APOP stock exploded higher in pre-market trading on January 7, 2020, after the company announced pending patent awards.
Cellect Biotechnology Ltd. (Nasdaq: APOP), a developer of innovative technology which enables the functional selection of stem cells, received official communication from two jurisdictions, the European Patent Office (EPO) and the Israeli Intellectual Property Office, regarding their intention to grant European Patent Application No. 14851547.1 and Israeli Patent Application No. 244982, respectively. These patent applications include a cell-based product and a method of manufacturing a stem and progenitor cell population with enhanced activity by short incubation with an apoptotic ligand.
“Continued recognition from global jurisdictions validates the breadth of Cellect’s technology. These latest acknowledgments are significant as they cover the ability to activate stem cells, therefore improving stem cell products and manufacturing processes,” commented Dr. Shai Yarkoni, Chief Executive Officer of Cellect. “Our collaboration efforts with companies in Germany, Korea and Israel have each reported similar data using our process in various tissue sources (including fat derived cells). These added protections continue to create barriers to entry and allows us to advance our business development strategies to monetize our innovation.”
The Company has previously published third-party data demonstrating improved “stemness” of stem cells. Specifically, it significantly improves both proliferation and functional capabilities of hematopoietic (HSC) and mesenchymal (MSC) stem cells originating from bone marrow, peripheral blood, umbilical cord and adipose tissue.
“We believe the combination of strong IP protection and validated business collaborations support our business model and will enable us to attract external resources to strengthen and expand our opportunities,” concluded Dr. Yarkoni.
The patents applications cover an ex vivo method for obtaining an improved population of stem and progenitor cells (SPC) with enhanced engraftment characteristics by activation of TNF family receptors.
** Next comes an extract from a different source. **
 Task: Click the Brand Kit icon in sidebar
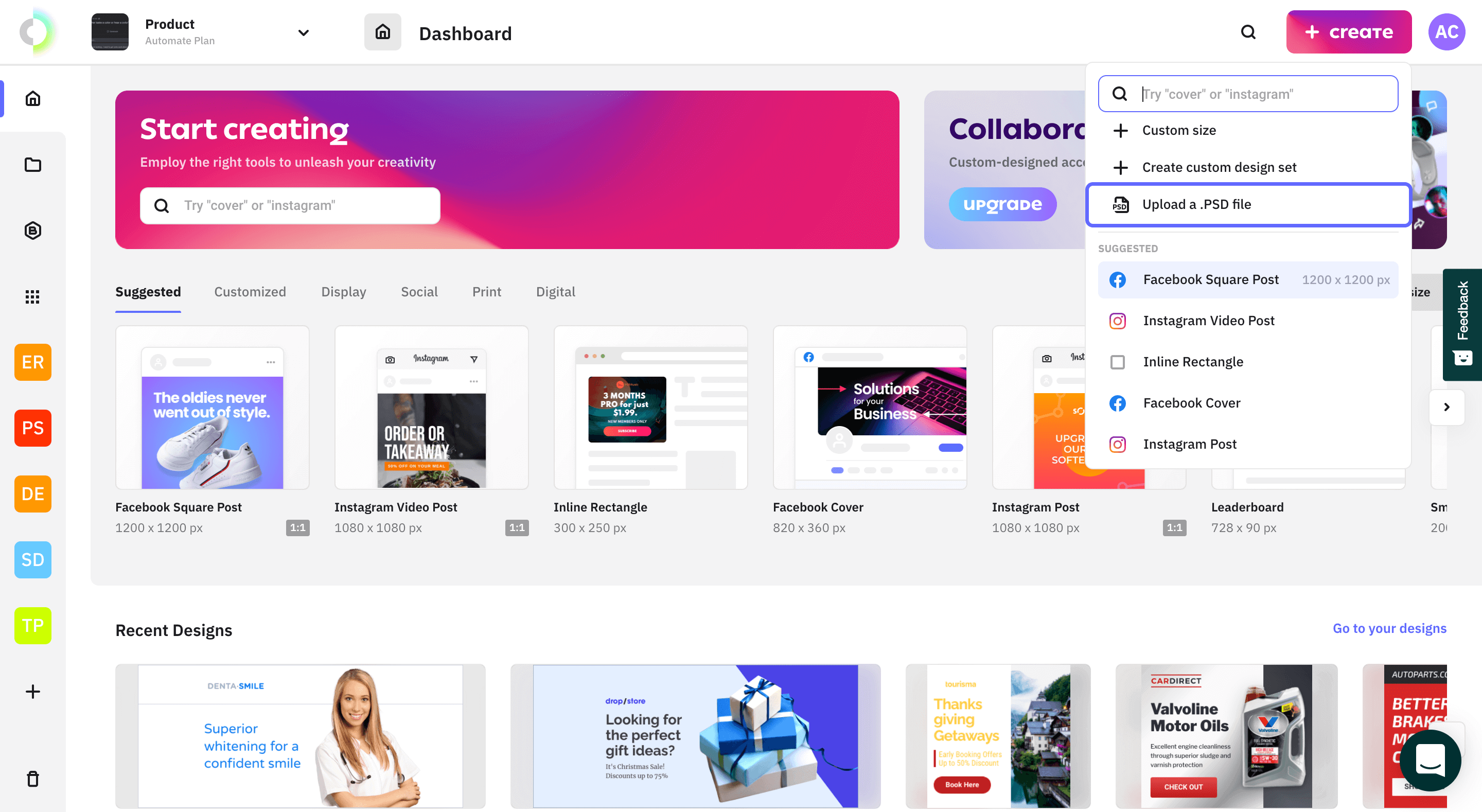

The Company’s previous patents covered the negative selection exerted by the ApoGraft process and product translated into clinical safety superiority. The latest patent applications describe and protect the positive effect that the same molecules have on stem cells and translates to the efficacy of the transplanted cells and the yields of the manufacturing processes for clinical use).
Including this latest notification, the Company has 65 patent applications worldwide of which 33 are issued/allowed patents.
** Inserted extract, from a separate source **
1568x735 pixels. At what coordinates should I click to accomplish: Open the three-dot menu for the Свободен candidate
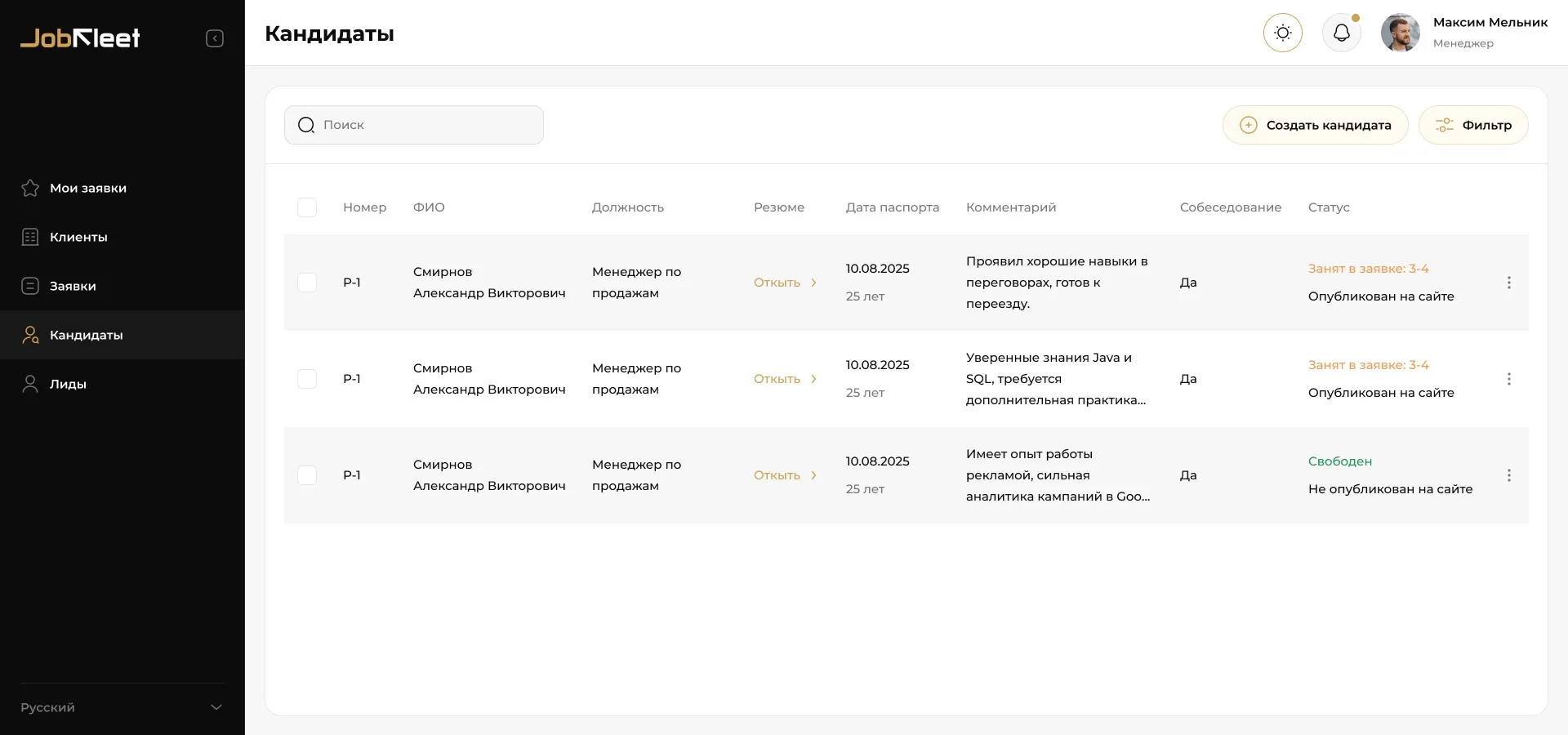1508,475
On December 23, 2019, Cellect Biotechnology Ltd. (NASDAQ: APOP) received approval to initiate a trial in the U.S. to evaluate the safety and tolerability of the ApoGraft technology for haploidentical bone marrow transplantations. The company is collaborating with Washington University School of Medicine in St. Louis on the trial. A total of 18 patients are planned for this initial phase, with enrollment expected to begin in the first half of 2020. The company has received the approval of the protocol by Washington University’s Institutional Review Board, which is required before the trial can begin, follows other successful milestones, such as the IND approval from the U.S. Food and Drug Administration (FDA) in November 2019, positive feedback from the institutional independent scientific committee and a complete technology transfer during 2019.
“With the succession of executed milestones, we are getting closer to achieving our primary objective of commencing our first clinical trial in the U.S.,” commented Dr. Shai Yarkoni, Chief Executive Officer. “Our team, together with Washington University, is focused on this goal in the first half of 2020, aiming to achieve a level of success similar to our ongoing Phase 1/2 clinical trial being performed in Israel that shows initial promising results.”
The Principal Investigator for the U.S. clinical trial is Zhifu Xiang, M.D, Ph.D., of Washington University School of Medicine. Dr. Xiang is an Associate Professor in the Division of Oncology’s Bone Marrow Transplantation & Leukemia Section in the Department of Medicine. In addition, John Dipersio M.D, Ph.D., will act as co-Principal Investigator for the study. He is the chief of the Division of Oncology in the Department of Medicine at Washington University.
In 2017, the FDA granted orphan drug designation for ApoGraft™, and the Company is planning to request for ApoGraft™ be designated a Regenerative Medicine Advanced Therapy (RMAT) under the 21st Century Cures Act. The RMAT designation is intended to facilitate expedited development, review and approval for important new regenerative medicine therapies for which preliminary clinical evidence indicates the potential to address a serious or life-threatening disease or condition. In addition to providing an avenue for increased and earlier interactions with the FDA, RMAT-designated products may be eligible for priority review and accelerated approval – thus dramatically shortening time to market and commercial value.